» **RECORDS FOR THE TASK**:
=-=-=

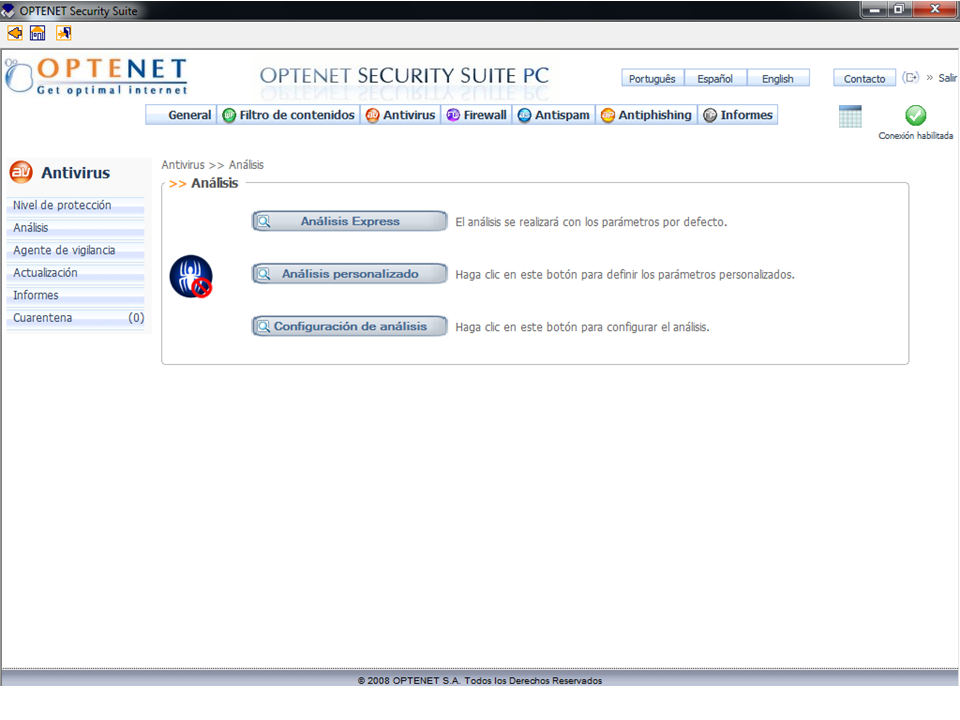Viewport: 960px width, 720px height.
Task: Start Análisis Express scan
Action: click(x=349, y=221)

=-=-=

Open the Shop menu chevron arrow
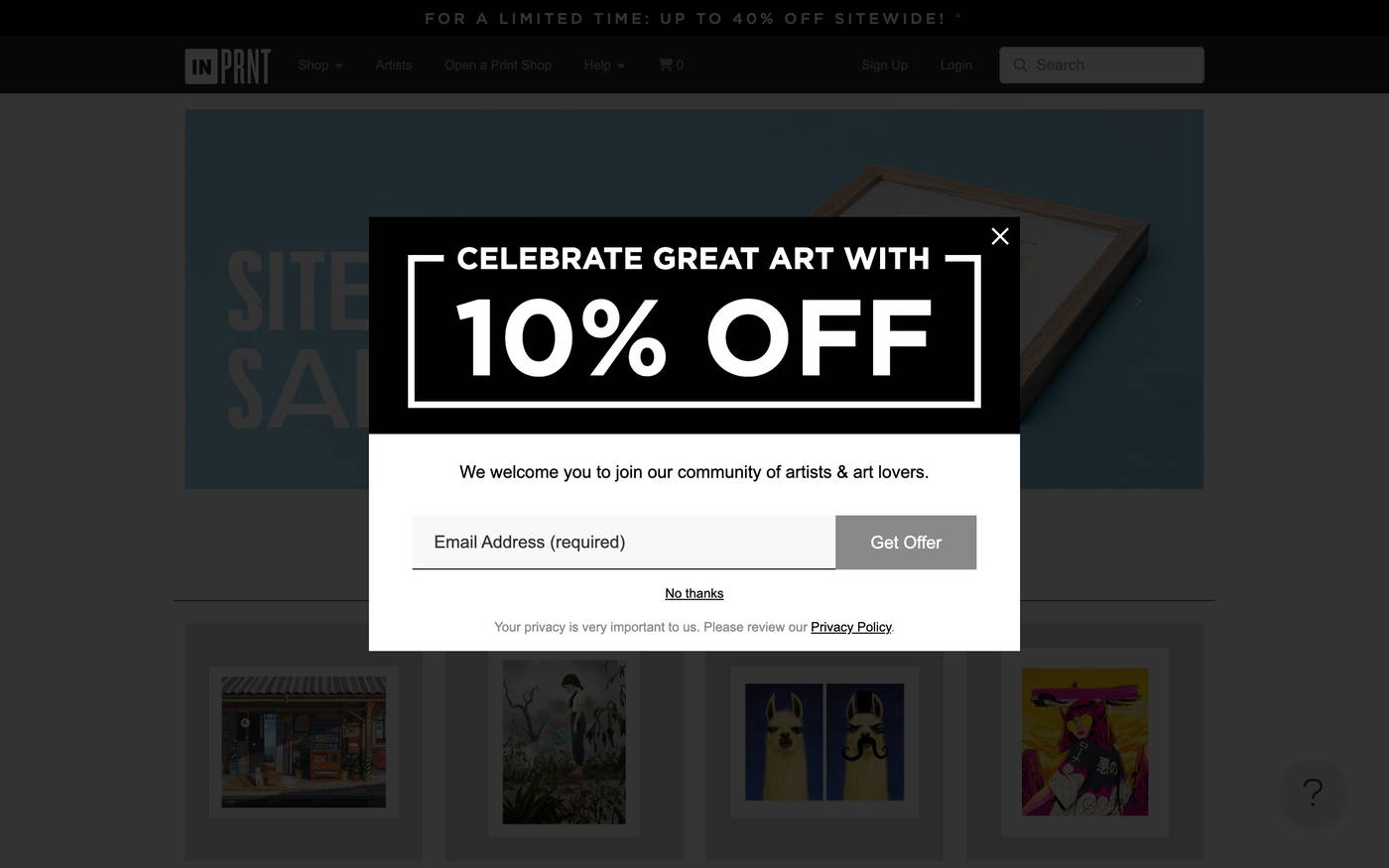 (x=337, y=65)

=-=-=

» **GIVEN REQUEST**: Render the data from the line with "Viewport: 960px width, 720px height." up to and including the line with "Action: click(x=349, y=221)" as a Markdown table with the columns Row and Line, one numbered row per non-blank line. Omit the pictures.

» **THE RESPONSE**:
| Row | Line |
|---|---|
| 1 | Viewport: 960px width, 720px height. |
| 2 | Task: Start Análisis Express scan |
| 3 | Action: click(x=349, y=221) |